# Specification that led to the Spitfire



## buffnut453 (Feb 19, 2020)

Does anyone have a digital version of the actual Air Ministry specification that resulted in the Spitfire?

Any help would be much appreciated.


----------



## Snowygrouch (Feb 20, 2020)

buffnut453 said:


> Does anyone have a digital version of the actual Air Ministry specification that resulted in the Spitfire?
> 
> Any help would be much appreciated.



AIR 2/2824 from Kew National Archives in London.

AIRCRAFT: Fighter (Code B, 5/6): Spitfire single-day and night fighter: specification... | The National Archives

Dont order it from them, they charge a fortune - I recommend you use Lee Richards to go and photograph it for you. He is very good, very fast and price is good; lee is at that
archive nearly every week.

Archive Research - www.arcre.com

My own copy is only a small fraction of it, because some of it was irrelevant to my book.


----------



## buffnut453 (Feb 20, 2020)

Snowygrouch said:


> AIR 2/2824 from Kew National Archives in London.
> 
> AIRCRAFT: Fighter (Code B, 5/6): Spitfire single-day and night fighter: specification... | The National Archives
> 
> ...



Thanks Calum. I was hoping to avoid having to visit Kew because it's rather more than a day trip for me. However, if that's the only route, then I'll have to plan for it.

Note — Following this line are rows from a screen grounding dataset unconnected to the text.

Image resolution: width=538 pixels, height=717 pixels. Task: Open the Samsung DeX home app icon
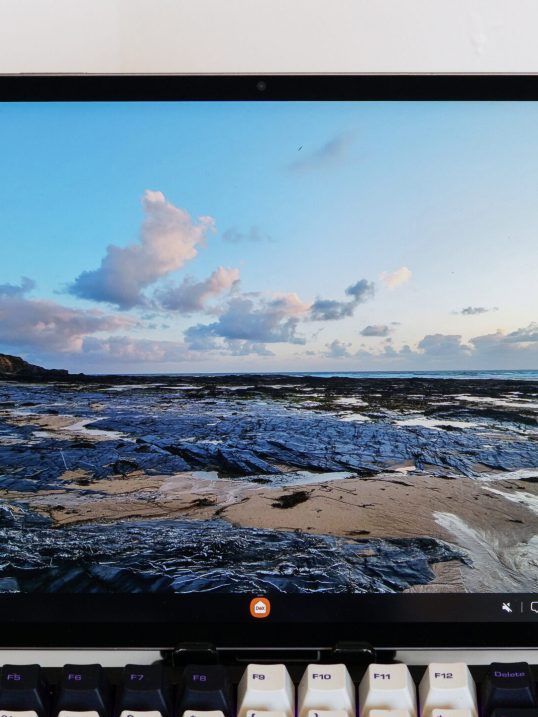pyautogui.click(x=260, y=608)
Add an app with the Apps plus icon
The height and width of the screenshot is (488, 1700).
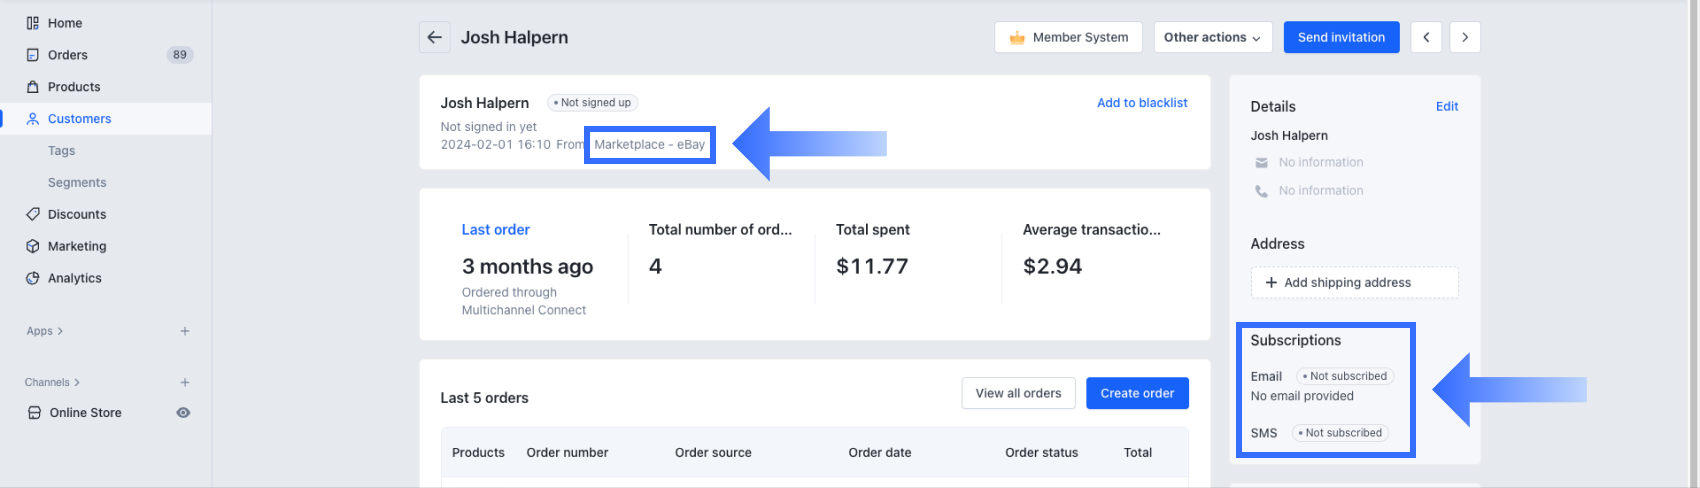(x=185, y=331)
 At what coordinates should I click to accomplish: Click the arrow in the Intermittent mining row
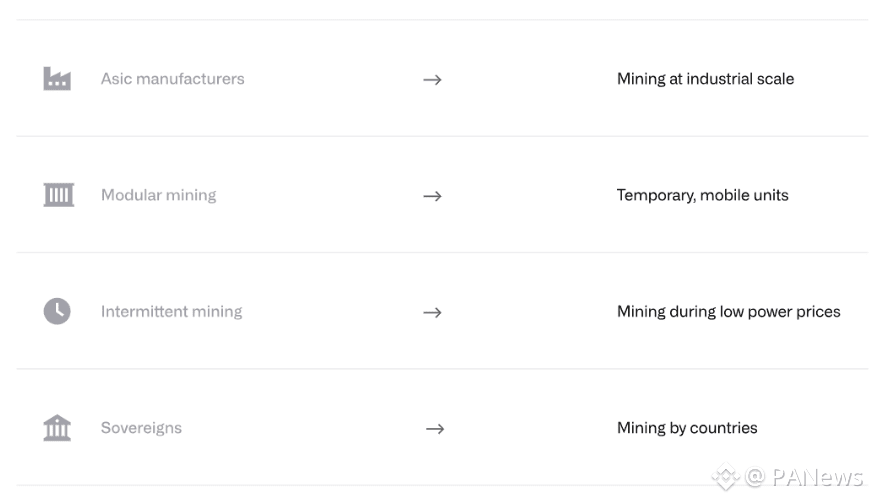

Do you have a sense for the number of pages that constitute the specification?

Many thanks,
Mark


----------



## Snowygrouch (Feb 20, 2020)

buffnut453 said:


> Thanks Calum. I was hoping to avoid having to visit Kew because it's rather more than a day trip for me. However, if that's the only route, then I'll have to plan for it.
> 
> Do you have a sense for the number of pages that constitute the specification?
> 
> ...



Just get Lee to copy it for you, its an online ordering system and the cost will be tiny in comparison to visiting yourself. I would have though that 
Lee would charge you less than £30 for copying it (very approximate).


----------